El rostro de un hombre llenó la pantalla. Los ojos eran los de Armitage.

Dos horas después, Case cayó junto a Molly sobre el colchón y dejó que la espuma se le amoldase al cuerpo.

– ¿Encontraste algo? -preguntó ella con voz pastosa por el sueño y las drogas.

– Te lo diré más tarde -dijo Case-, estoy molido. -Se sentía confundido y con dolor de cabeza. Permaneció allí, con los ojos cerrados, e intentó ordenar las diversas partes de una historia acerca de un hombre llamado Corto. El Hosaka había clasificado y resumido una magra compilación de datos, pero había muchas lagunas. Parte del material eran registros impresos que pasaban fugazmente por la pantalla, y Case había tenido que pedirle al ordenador que los leyese por él. Otros segmentos eran grabaciones en audio de Puño Estridente.

Willis Corto, coronel, había descendido como una sonda a través de un punto ciego de las defensas rusas que protegían Kirensk. Los módulos habían creado el agujero con bombas pulsátiles, y el equipo de Corto penetró en los micros de las Alas Nocturnas, tensas a la luz lunar y que se reflejaban como crestas de plata en las aguas de los ríos Angara y Podhamennaya; sería la última luz que Corto vería en quince meses. Case intentó imaginar a los micros abriéndose como capullos en las cápsulas de lanzamiento, muy por encima de la congelada estepa.

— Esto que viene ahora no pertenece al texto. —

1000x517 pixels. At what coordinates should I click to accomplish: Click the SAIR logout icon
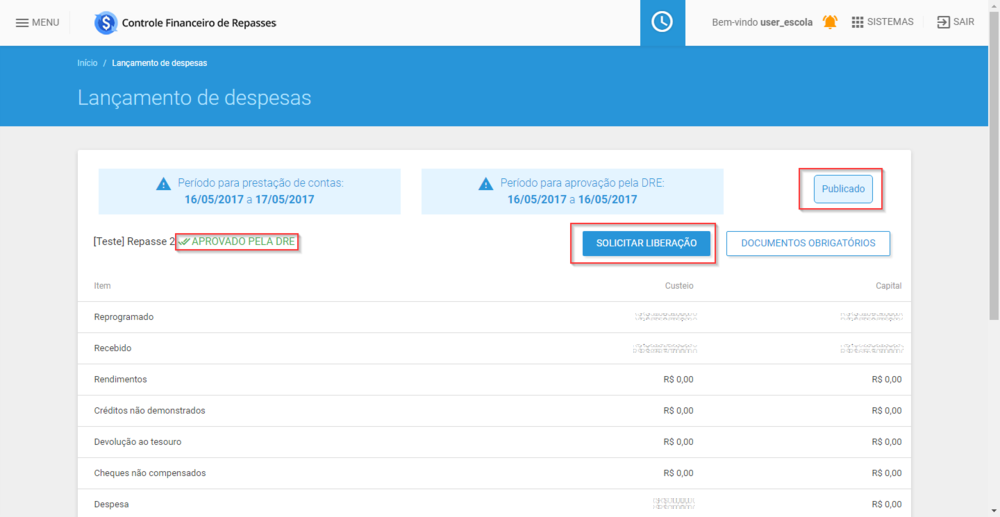[x=943, y=22]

– Vaya si te manipularon, jefe -dijo Case. Molly se movió junto a él.

Los micros no llevaban armas; se las habían quitado para compensar el peso de un operador de consola, un tablero prototipo y un programa viral llamado Topo IX; el primer virus verdadero de la historia de la cibernética. Corto y su equipo habían pasado tres años preparando el programa. Ya habían atravesado el hielo y estaban listos para inyectar el Topo IX cuando los empos dejaron de funcionar. Las armas pulsátiles rusas dejaron a los jinetes en oscuridad electrónica, destruyeron los sistemas de los Alas Nocturnas, y borraron los circuitos de vuelo.